Браво отдернул руку, словно коснулся огня. Луна осветила в этот миг его сверкнувшие глаза, и, хотя честный Антонио считал себя, по существу, правым, он почувствовал, как сердце его обливается кровью, когда он встретился с яростным взглядом своего товарища. Последовала долгая пауза, во время которой рыбак старательно хлопотал над своей удочкой, впрочем совершенно не думая о своем улове.
— Да, я сказал так, Якопо, — наконец произнес рыбак, — и язык мой всегда говорит то, что я думаю. Убери свою еду и забудь о том, что было. Ведь я сказал это не из презрения к тебе, но заботясь о своей собственной душе. Ты знаешь, как я горюю о мальчике, но после него горше, чем кого бы то ни было из падших, я готов оплакивать тебя.
Браво не отвечал. В темноте слышалось лишь его тяжелое дыхание.
— Якопо, — с волнением заговорил опять рыбак, — пойми же меня. Жалость страдальцев и бедняков не похожа на презрение знатных богачей. Если я и коснулся твоей раны, то ведь не грубым каблуком. Боль, которую ты сейчас ощущаешь, дороже самой большой из прежних твоих радостей…
— Довольно, старик, — сказал браво сдавленным голосом, — твои слова забыты. Ешь без опасений: угощение куплено на заработок не менее чистый, чем деньги, собранные нищим монахом.
— Лучше я буду надеяться на милость святого Антония и свой крючок, — просто ответил старик. — Мы, с лагун, привыкли ложиться спать без ужина.

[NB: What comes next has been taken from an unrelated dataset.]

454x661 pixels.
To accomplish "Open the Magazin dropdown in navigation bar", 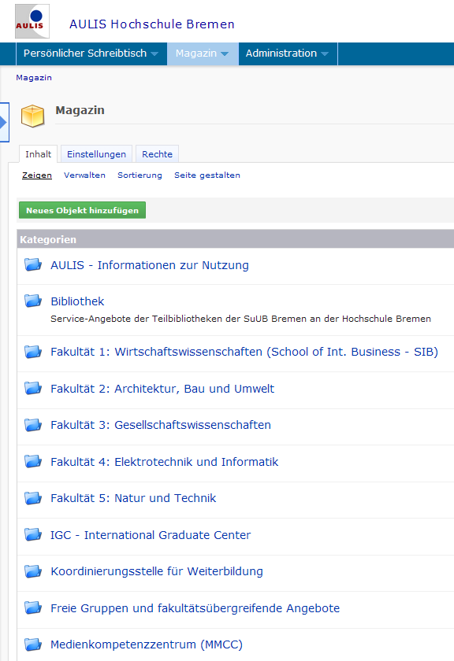I will click(x=203, y=54).
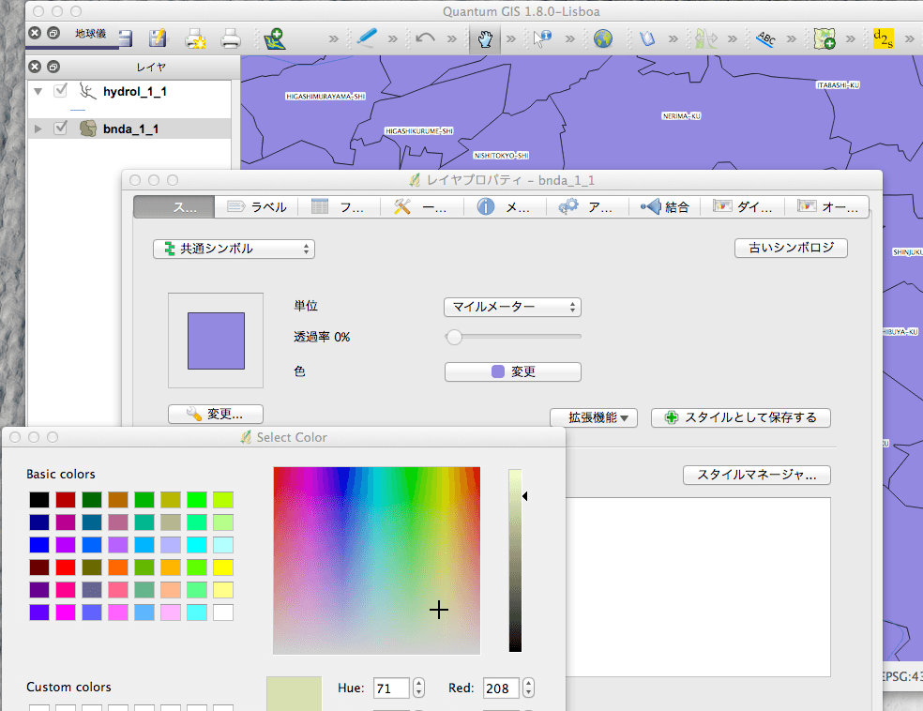The image size is (923, 711).
Task: Click the Save Project As icon
Action: [158, 38]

Убери корзину, Добрый Якопо, и давай поговорим о другом.
Браво не предлагал больше рыбаку свое угощение. Он отставил корзину в сторону и сидел, размышляя над происшедшим.
— Неужели ты проделал такой далекий путь только ради этого, добрый Якопо? — спросил старик, желая загладить острую обиду, которую нанес своим отказом.
Вопрос, по-видимому, заставил Якопо вспомнить о цели своего приезда. Он выпрямился во весь рост и с минуту пристально оглядывался вокруг. Когда он повернулся в сторону города, взгляд его принял более озабоченное выражение. Он не отрываясь всматривался в даль, пока невольная дрожь не выдала его удивление и тревогу.
— Кажется, это лодка, вон там, где колокольня? — быстро спросил он, показывая в сторону города.